All INK4 family members associate with CDK4 and CDK6 in vitro.
The differences in CDK4 and CDK6 binding found in vivo were unexpected, as members of the INK4 family are highly homologous in pairwise comparisons. One explanation for the data is that p15INK4b, p18INK4c, and p19INK4d do not bind CDK4. Indeed, p18INK4c was originally reported to be a specific CDK6 inhibitor (9). We performed in vitro binding assays using [35S]methionine-labelled, in vitro translates of all INK4 family members and CDK4 and CDK6. Cyclin D1 and CDK2 were used as negative controls for interaction. Under these conditions, all four INK4 family members bound CDK4 and CDK6 with similar affinities (Fig. 3A). Samples of cyclin D1, CDK2, CDK4, and CDK6 in vitro translates were run on a separate gel to control for input levels (Fig. 3B).
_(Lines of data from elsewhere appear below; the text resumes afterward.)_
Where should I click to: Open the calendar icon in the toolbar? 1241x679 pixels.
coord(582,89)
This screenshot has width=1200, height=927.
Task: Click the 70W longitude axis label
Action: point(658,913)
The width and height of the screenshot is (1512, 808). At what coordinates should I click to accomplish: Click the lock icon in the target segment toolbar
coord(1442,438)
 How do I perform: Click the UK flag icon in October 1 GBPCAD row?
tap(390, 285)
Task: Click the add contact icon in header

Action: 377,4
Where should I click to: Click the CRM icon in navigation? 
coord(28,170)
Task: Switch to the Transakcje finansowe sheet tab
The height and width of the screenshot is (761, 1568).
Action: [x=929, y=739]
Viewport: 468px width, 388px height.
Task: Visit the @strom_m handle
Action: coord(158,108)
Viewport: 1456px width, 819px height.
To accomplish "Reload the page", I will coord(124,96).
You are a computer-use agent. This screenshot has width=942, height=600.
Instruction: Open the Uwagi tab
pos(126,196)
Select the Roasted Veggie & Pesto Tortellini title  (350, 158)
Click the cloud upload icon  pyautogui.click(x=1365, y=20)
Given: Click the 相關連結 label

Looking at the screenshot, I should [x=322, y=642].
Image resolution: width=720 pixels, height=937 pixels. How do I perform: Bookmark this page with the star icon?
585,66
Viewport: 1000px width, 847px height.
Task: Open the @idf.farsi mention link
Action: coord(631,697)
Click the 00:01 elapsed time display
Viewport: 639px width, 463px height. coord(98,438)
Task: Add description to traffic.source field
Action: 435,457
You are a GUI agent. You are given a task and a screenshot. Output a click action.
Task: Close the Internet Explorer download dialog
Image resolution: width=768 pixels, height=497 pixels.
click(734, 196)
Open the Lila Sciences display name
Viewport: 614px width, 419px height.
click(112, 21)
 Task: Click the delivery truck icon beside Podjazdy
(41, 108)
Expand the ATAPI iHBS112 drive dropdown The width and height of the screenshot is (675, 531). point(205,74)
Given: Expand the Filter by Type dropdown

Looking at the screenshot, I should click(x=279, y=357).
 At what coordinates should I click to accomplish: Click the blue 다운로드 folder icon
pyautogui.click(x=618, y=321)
Viewed in combination with the immunoprecipitation data, these data provide evidence that all INK4 proteins are capable of association with both CDK4 and CDK6 in vitro. However, detectable, steady-state complexes between p15INK4b, p18INK4c, or p19INK4d and CDK4 do not accumulate in proliferating cells.
FIG. 3.
In vitro binding of INK4 inhibitors to CDK4 and CDK6. (A) Freshly prepared D1, CDK2, CDK4, and CDK6 in vitro translates were mixed with individual INK4 in vitro translates, as indicated (A). Complexes were immunoprecipitated using specific antisera, separated by SDS-PAGE in a 12% gel, and visualized by autoradiography. (B) Aliquots of input in vitro translates were separated on another gel as a loading control.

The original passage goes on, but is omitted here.